Un texte qui "porte atteinte à la liberté". Le texte prévoit un encadrement de la diffusion d'images de policiers en opération, et ses détracteurs estiment qu'il porte atteinte "à la liberté de la presse, à la liberté d'expression et à la liberté de manifester", et va instaurer "des outils de surveillance de masse".
Les manifestants entendent aussi dénoncer les violences policières après deux affaires fin novembre qui ont provoqué une onde de choc en France: le passage à tabac d'un producteur noir - pour lequel 3 policiers ont été inculpés - et l'évacuation brutale d'un camp de migrants à Paris.
"En deux ans, j'en ai vu des violences, c'est anormal qu'on ne puisse pas filmer", a déclaré à l'AFP Nadine, une "gilet jaune", mouvement de contestation sociale né fin 2018 marqué par des manifestations régulières pendant plus d'un an, dont certaines très violentes.
"Il n'y a pas opposition entre les libertés publiques et individuelles et le fait de se battre contre la précarité et le chômage, surtout dans la période", a estimé le secrétaire général de la CGT Philippe Martinez dans le défilé parisien.
"Si on n'a pas de liberté pour manifester, si la presse est muselée, comment allons nous défendre nos droits?", a abondé Murielle Guilbert, co-déléguée générale du syndicat Solidaires.
Accusé de multiplier les mesures "liberticides", Emmanuel Macron a tenu vendredi à s'adresser directement aux jeunes, très présents lors des dernières manifestations, dans un entretien au média en ligne Brut vendredi."Je ne peux pas laisser dire qu'on réduit les libertés en France", a affirmé le président.
"C'est un grand mensonge.
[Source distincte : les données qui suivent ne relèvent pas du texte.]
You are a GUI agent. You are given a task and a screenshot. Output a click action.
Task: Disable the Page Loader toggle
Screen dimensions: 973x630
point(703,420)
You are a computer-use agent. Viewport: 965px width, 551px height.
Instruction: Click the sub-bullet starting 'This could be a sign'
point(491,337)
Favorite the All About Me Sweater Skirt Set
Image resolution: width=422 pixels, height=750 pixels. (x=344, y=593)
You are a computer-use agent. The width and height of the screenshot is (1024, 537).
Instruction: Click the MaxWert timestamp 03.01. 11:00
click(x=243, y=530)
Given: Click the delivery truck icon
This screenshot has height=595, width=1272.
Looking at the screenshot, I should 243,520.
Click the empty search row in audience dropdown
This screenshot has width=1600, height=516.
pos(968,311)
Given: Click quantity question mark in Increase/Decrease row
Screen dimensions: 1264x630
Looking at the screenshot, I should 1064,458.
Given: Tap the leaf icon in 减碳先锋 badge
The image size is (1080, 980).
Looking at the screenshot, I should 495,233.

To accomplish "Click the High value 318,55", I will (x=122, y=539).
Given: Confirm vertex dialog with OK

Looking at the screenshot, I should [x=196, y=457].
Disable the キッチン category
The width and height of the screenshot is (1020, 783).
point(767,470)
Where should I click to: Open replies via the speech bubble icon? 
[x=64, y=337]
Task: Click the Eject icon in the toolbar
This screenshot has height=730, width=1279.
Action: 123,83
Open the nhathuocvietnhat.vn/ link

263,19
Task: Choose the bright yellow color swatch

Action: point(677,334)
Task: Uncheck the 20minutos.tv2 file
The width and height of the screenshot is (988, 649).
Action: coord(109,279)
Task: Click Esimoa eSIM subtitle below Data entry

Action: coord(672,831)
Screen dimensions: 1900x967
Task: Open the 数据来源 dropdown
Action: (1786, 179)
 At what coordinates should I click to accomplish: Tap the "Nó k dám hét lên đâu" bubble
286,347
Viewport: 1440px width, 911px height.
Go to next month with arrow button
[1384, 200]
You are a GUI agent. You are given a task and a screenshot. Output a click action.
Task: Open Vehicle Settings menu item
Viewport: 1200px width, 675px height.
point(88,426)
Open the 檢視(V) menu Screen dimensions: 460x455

On n'est pas la Hongrie ou la Turquie".
Le chef de l'Etat a prôné l'apaisement, en dénonçant à la fois les violences de certains policiers et celles commises contre les forces de l'ordre.
"Je n'ai pas de problème à répéter le terme de violences policières mais je le déconstruis", car "c'est devenu un slogan pour des gens qui ont un projet politique", notamment "l'extrême gauche" selon lui.
M. Macron a également expliqué vouloir regarder en face la question des contrôles au faciès.
Il a promis le lancement en janvier d'une plate-forme nationale de signalement des discriminations, gérée par l'Etat, le Défenseur des droits et des associations. Les caméras-piétons pour les policiers seront parallèlement généralisées.
Des propos qui ont fait bondir les principaux syndicats de gardiens de la paix, qui ont appelé samedi à cesser les contrôles d'identité.